EXERCISE PROMPT -> Beginning at the line that contains "MAC lipstick (88, 2471)", write out each remaining line of the entries below exactly as it stands.

Entries taken from a collection
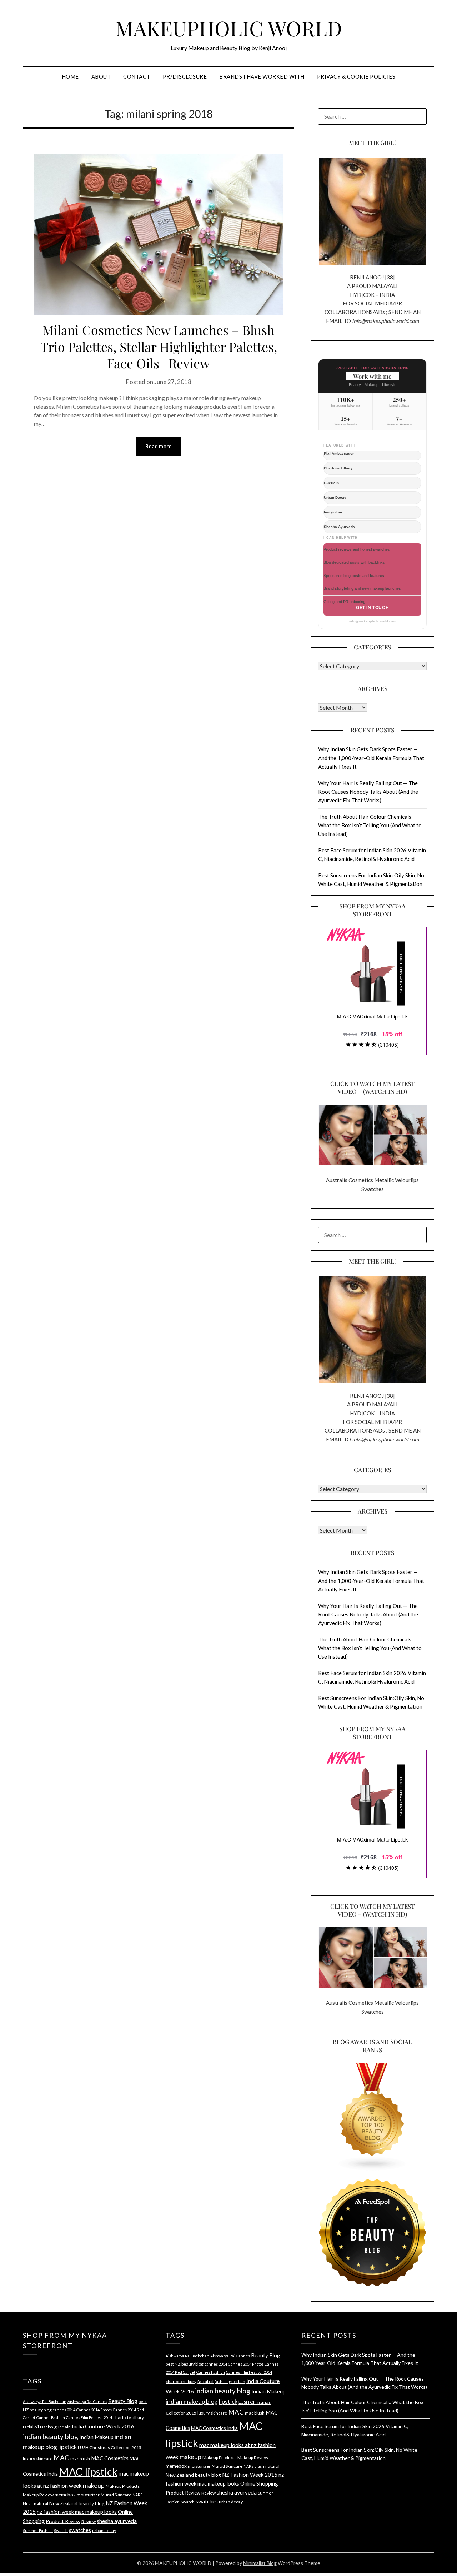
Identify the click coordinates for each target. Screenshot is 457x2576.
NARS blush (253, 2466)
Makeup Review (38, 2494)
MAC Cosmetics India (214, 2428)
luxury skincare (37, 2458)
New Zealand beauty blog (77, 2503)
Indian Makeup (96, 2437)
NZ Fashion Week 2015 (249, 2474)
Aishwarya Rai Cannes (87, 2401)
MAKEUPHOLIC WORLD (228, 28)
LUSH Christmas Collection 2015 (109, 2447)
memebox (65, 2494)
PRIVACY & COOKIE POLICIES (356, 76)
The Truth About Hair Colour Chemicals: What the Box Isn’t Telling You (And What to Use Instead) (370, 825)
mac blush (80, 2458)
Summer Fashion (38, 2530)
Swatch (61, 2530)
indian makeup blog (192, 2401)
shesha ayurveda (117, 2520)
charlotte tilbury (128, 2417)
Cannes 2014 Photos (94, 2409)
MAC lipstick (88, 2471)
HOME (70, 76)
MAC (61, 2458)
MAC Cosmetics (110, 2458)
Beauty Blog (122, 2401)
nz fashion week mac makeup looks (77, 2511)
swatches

REPLY TO THE TASK ->
MAC lipstick (88, 2471)
HOME (70, 76)
MAC (61, 2458)
MAC Cosmetics (110, 2458)
Beauty Blog (122, 2401)
nz fashion week mac makeup looks (77, 2511)
swatches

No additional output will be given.